Ecrit par Didier Ayres le 12.10.20 dans La Une CED, Les Chroniques, Les Livres, Poésie, Editions Tarabuste

Où la chambre d’enfant, Luce Guilbaud, éd. Tarabuste, août 2020, 72 pages, 12 €

Où la chambre d’enfant, Luce Guilbaud (par Didier Ayres)

 

Fluide existence

Le fil, même tendu, presque nerveusement, qui lie l’artiste à son enfance, et puisque ce livre nous y invite, est une tension, une attache, une liaison, un raccord avec la littérature, laquelle soutient, justifie, anime cette démarche. Du reste, il y a dans cet ouvrage, dans ce recueil poétique, deux champs organisationnels : le souvenir, l’enfance en sa mémoire spécifique, et le langage qui inscrit, saisit, redit, verbalise le souvenir. Et ces deux ligatures ne font qu’une trame : la chambre, une chambre, une chambre du souvenir, de l’enfance.

Cela dit, cette locution, l’endroit d’où parle le texte, est une voix féminine. Celle d’une enfant qui cherche à se définir, ou plutôt qui cherche à s’écrire, se décrivant aujourd’hui dans la mémoire, enfant traquant, esquissant peut-être la forme que fut l’enfant, la très jeune fille. Il y a donc un dédoublement, une discrépance dans les liens de la mémoire : d’un côté la femme qui est, parce que petite fille, et de l’autre, la femme qui n’est pas, car les définitions sont labiles ; donc une enfant qui n’est pas une fille, mais en train de devenir une fille, devenant fille.

L’endroit, et précisément, la chambre de cette enfant existe, et encore dans le giron objectif de l’enfant devenue femme, là où l’identité se constitue, lutte, se dessine, fait dessein, chambre matérielle d’une idée immatérielle, l’ensemble servi par la mémoire.
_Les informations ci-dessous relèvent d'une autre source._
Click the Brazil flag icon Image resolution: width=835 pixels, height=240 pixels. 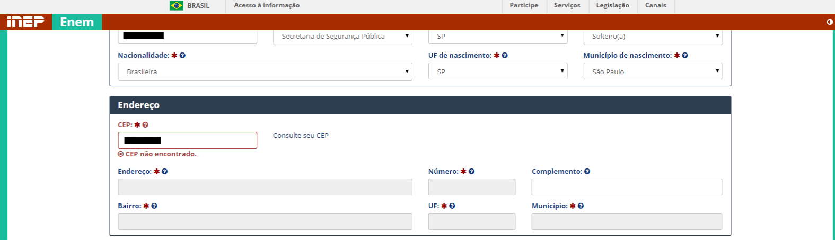point(176,5)

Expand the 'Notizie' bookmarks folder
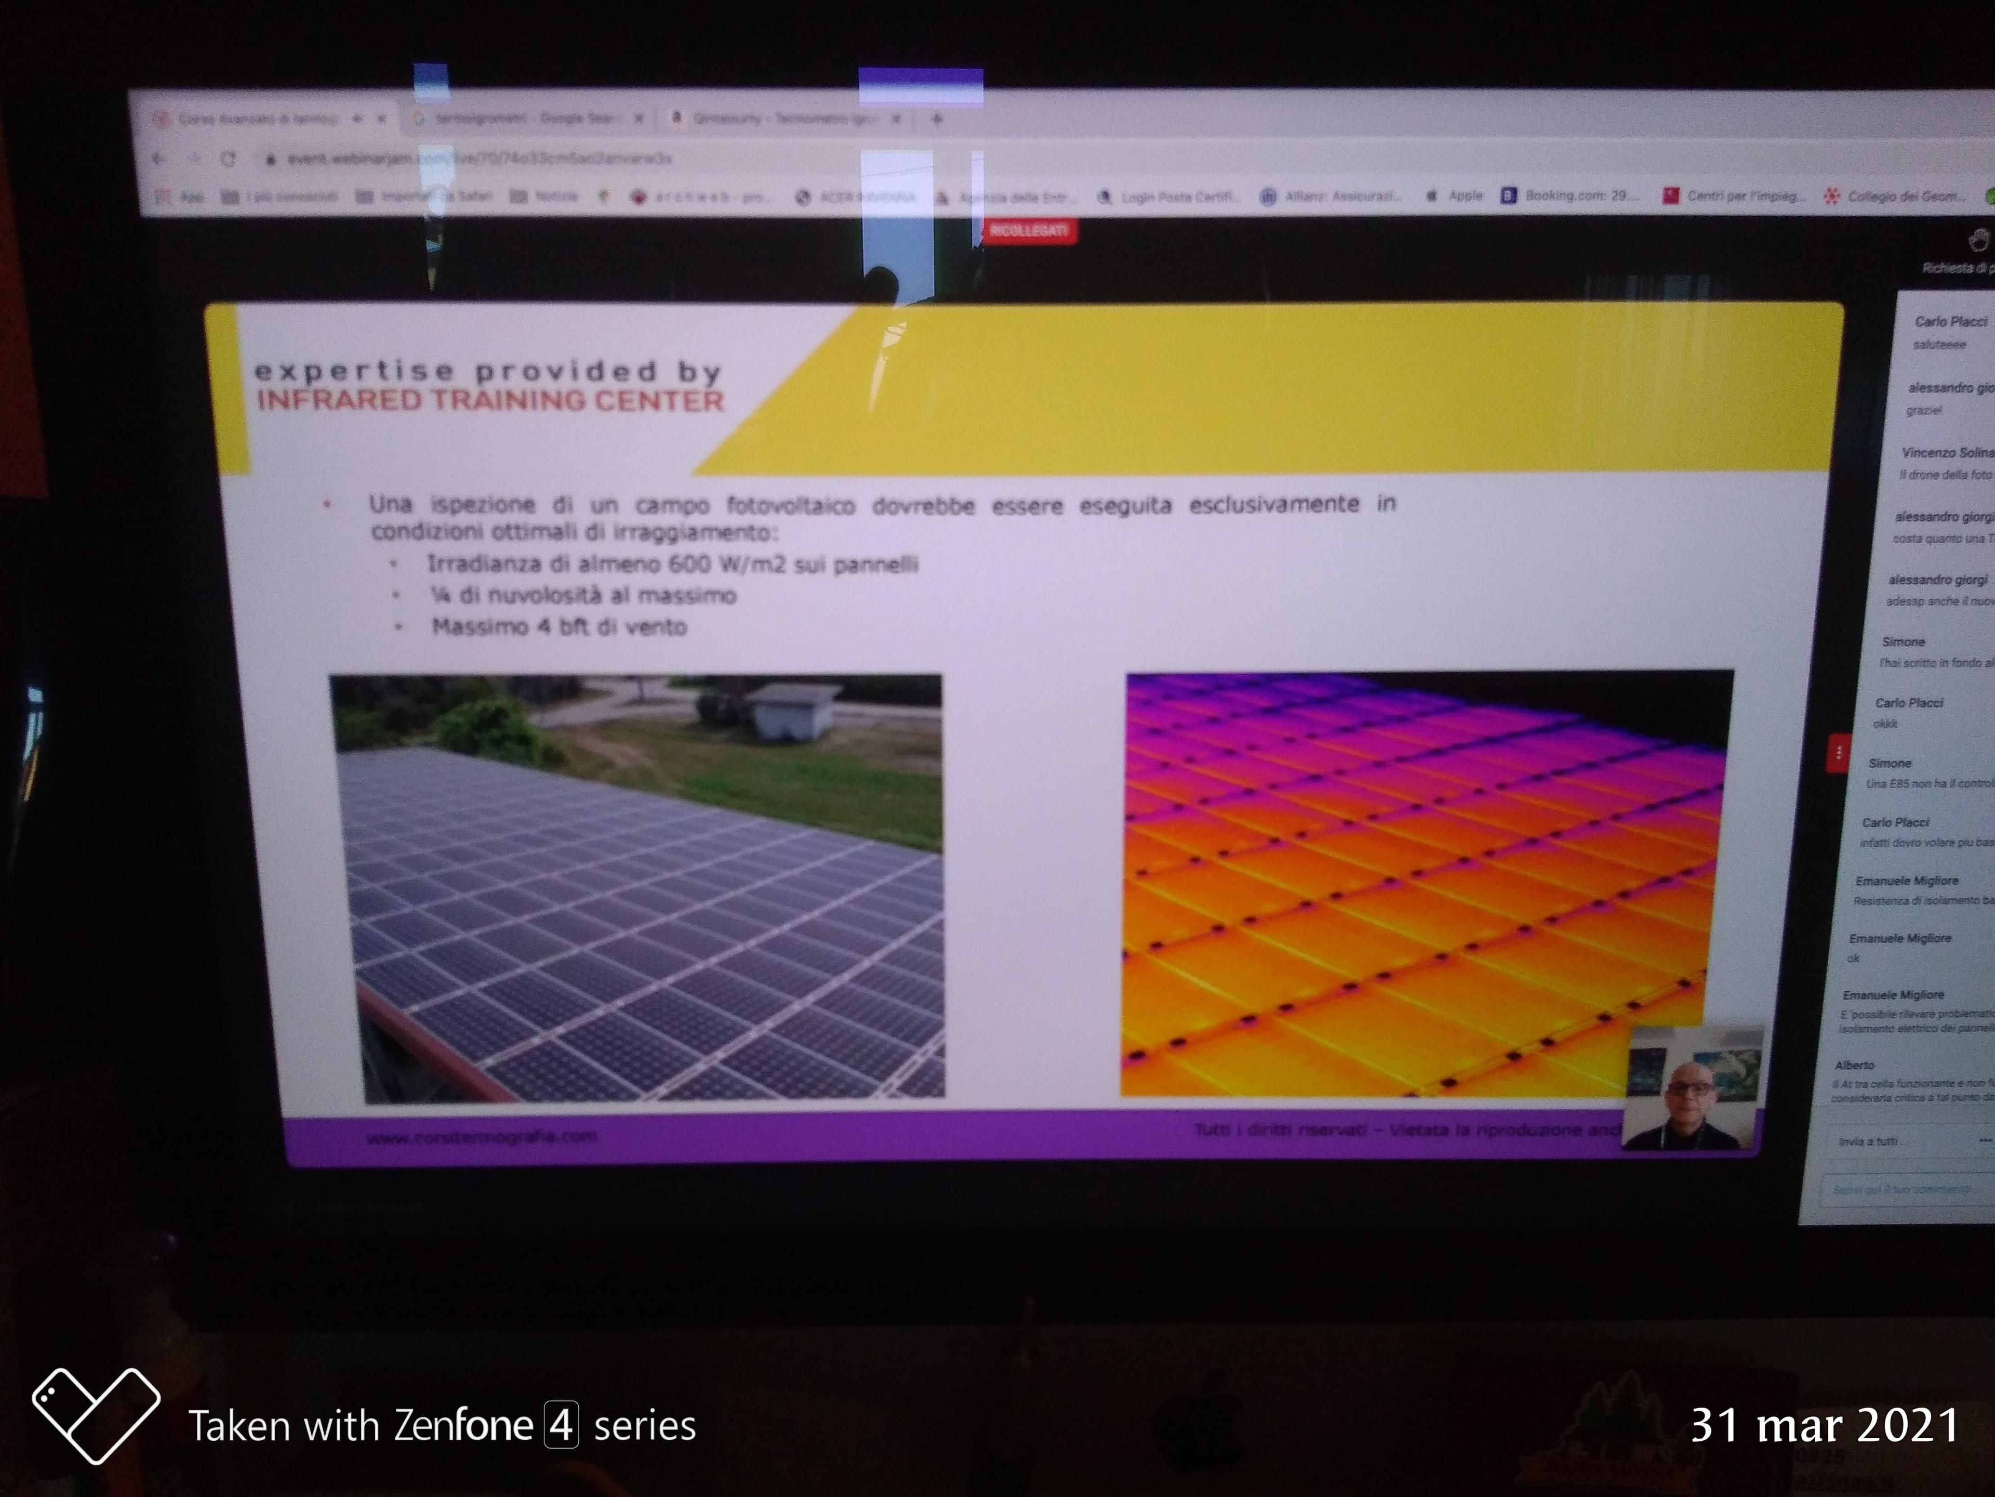click(x=544, y=196)
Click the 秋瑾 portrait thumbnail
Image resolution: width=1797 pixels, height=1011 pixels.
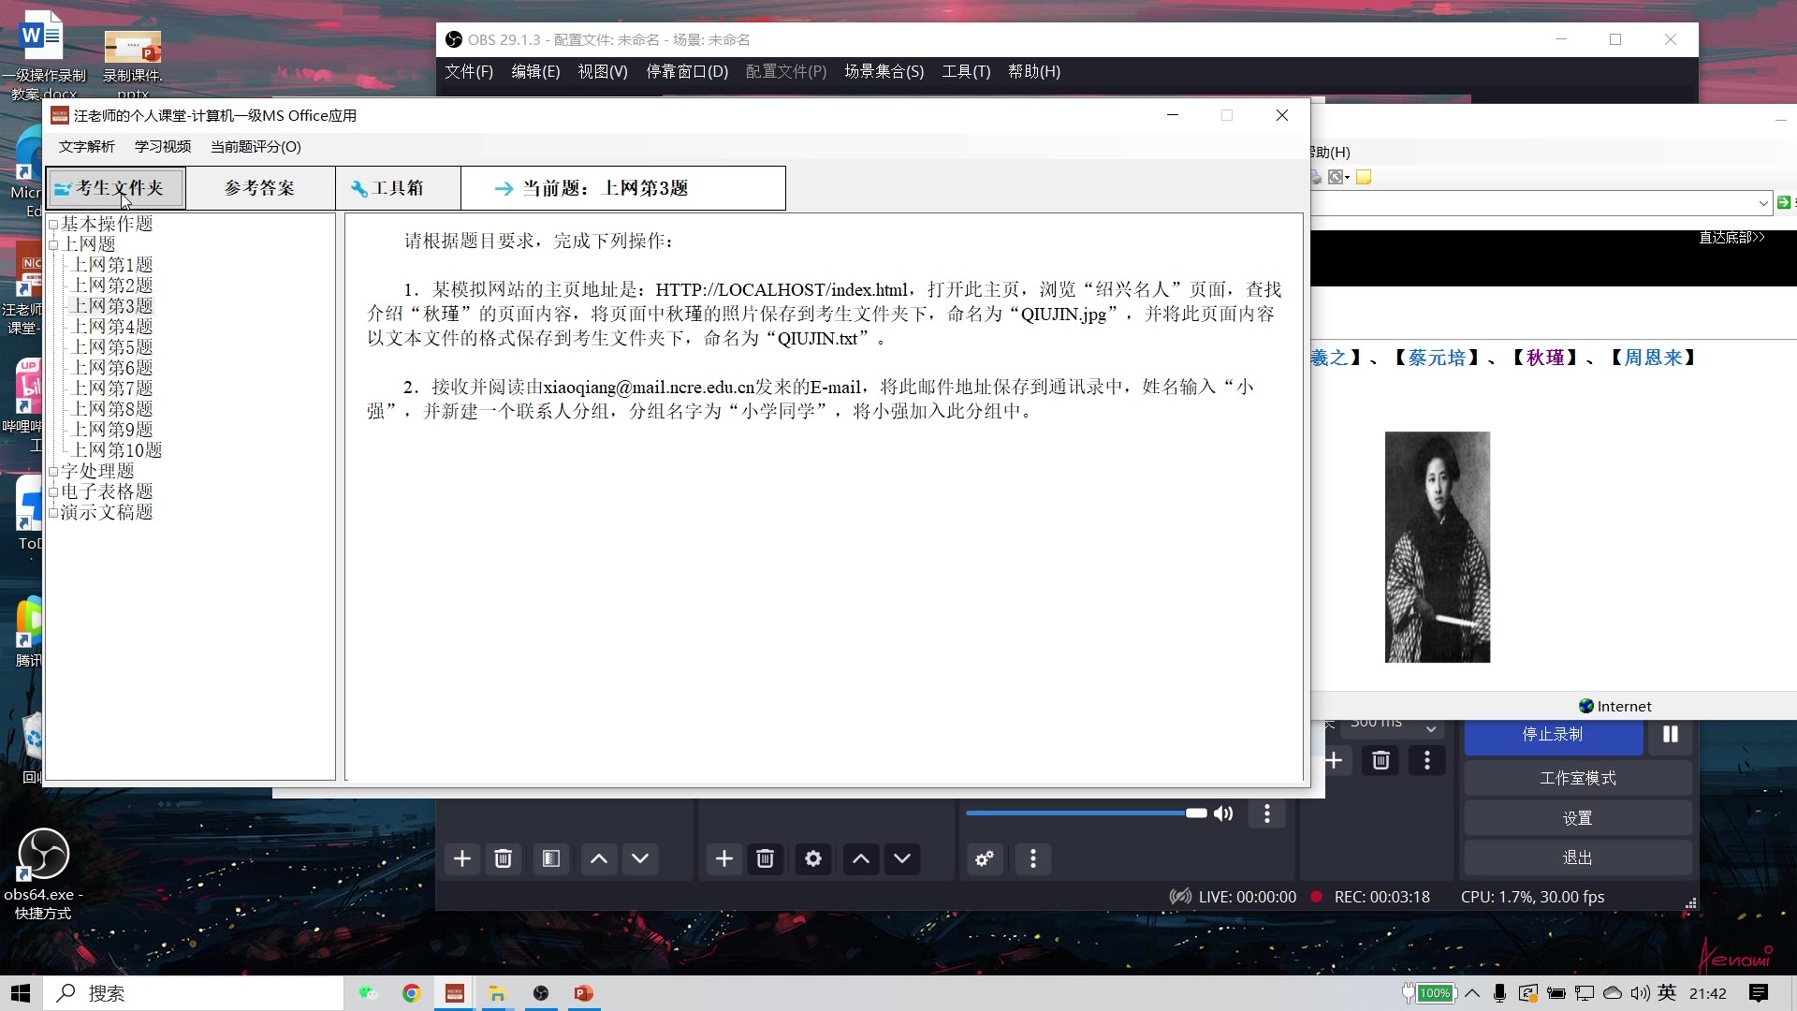1437,547
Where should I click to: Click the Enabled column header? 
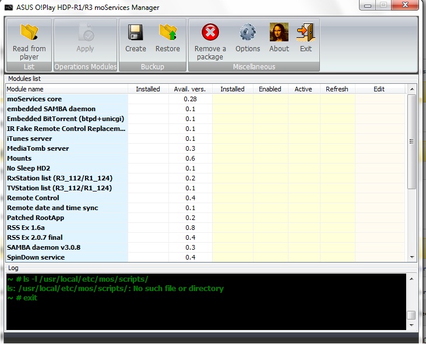(x=270, y=89)
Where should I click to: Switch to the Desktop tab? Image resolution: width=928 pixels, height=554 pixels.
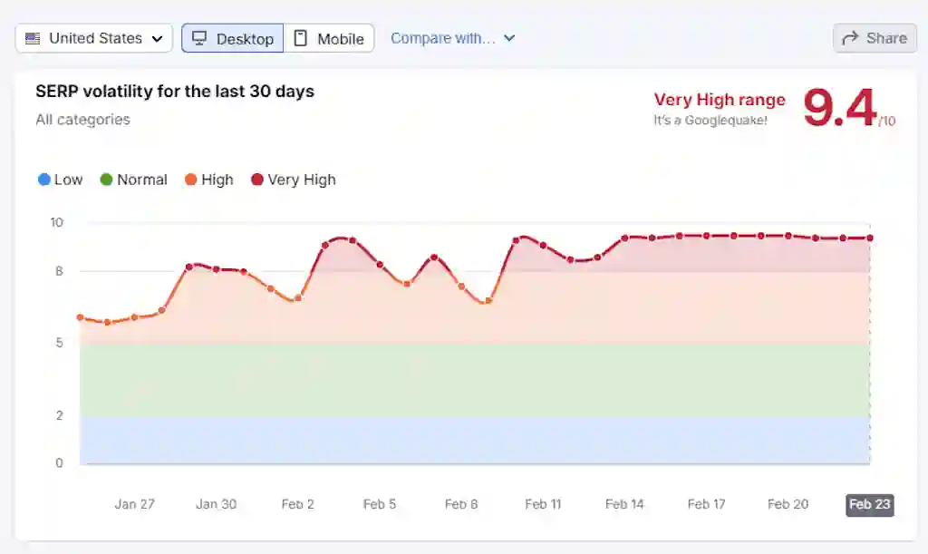(233, 38)
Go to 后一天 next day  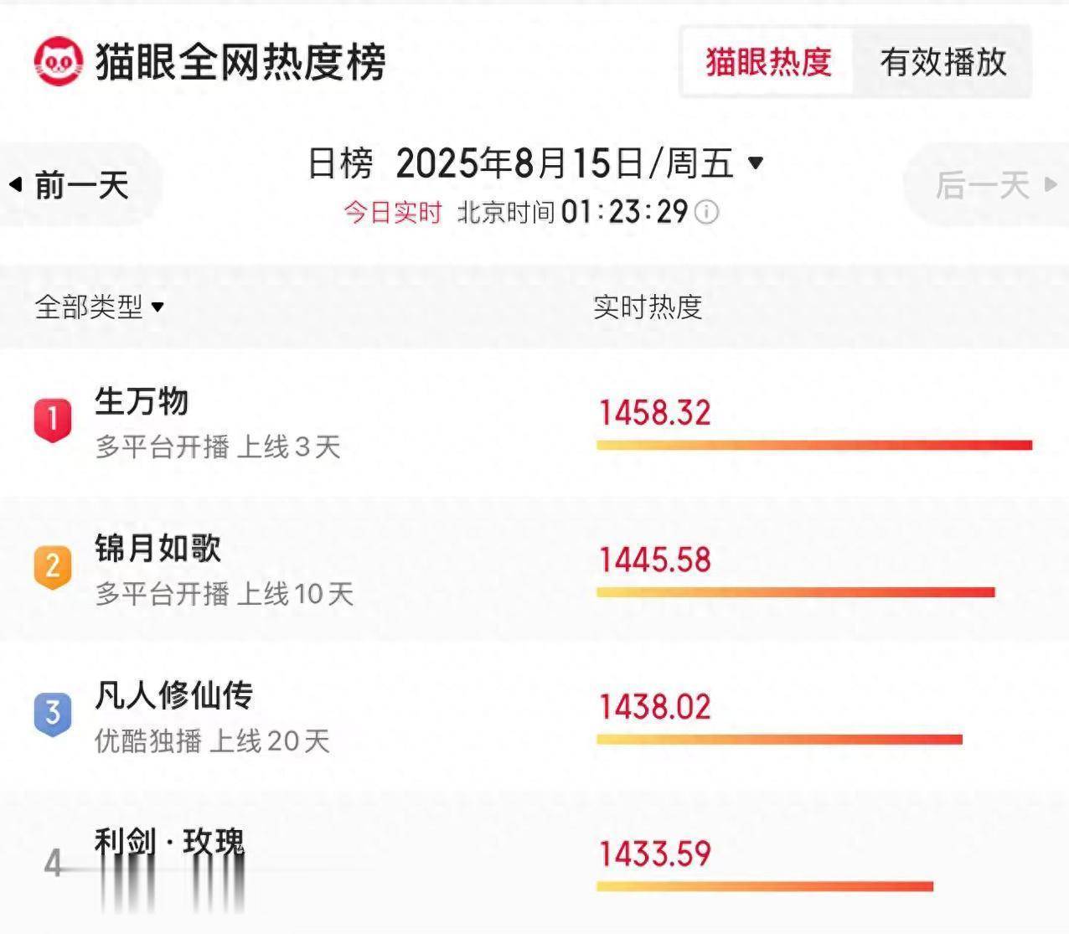pyautogui.click(x=982, y=185)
Où la chambre de la poète ? Où la chambre, en termes de photographie, de l’enfance ? Où la chambre en cette description en fragments ? Où la chambre d’enfant ? Ou : où la chambre d’enfant. Le texte nous autorise à cette variation. Il permet cette involution d’une chose qui n’existe plus, vers une chose qui se retire.

 

je suis une princesse qui n’aime pas dormir

ni coudre mais en découdre

je me raconte des histoires aux marches du palais

nous dormirons ensemble et aurons deux enfants

J’ai compris le livre ainsi : écrire l’enfance à l’instar d’une entomologie, papillon fuyant la présence de l’épingle qui en un sens, l’immortalisera. Saisir le temps, ainsi. De plus, sachant que par essence, écrire est une action dans la durée, une action temporelle, celle d’un mot vers l’autre, puis d’une phrase vers l’autre, puis d’une strophe vers l’autre. Luce Guilbaud nous décrit cet objet du délai, de la mémoire poreuse, d’une scène intérieure – qui peut-être n’a pas eu lieu ainsi, mais que la mémoire à cet instant T fossilise, ossifie, et sans doute, même pas définitivement.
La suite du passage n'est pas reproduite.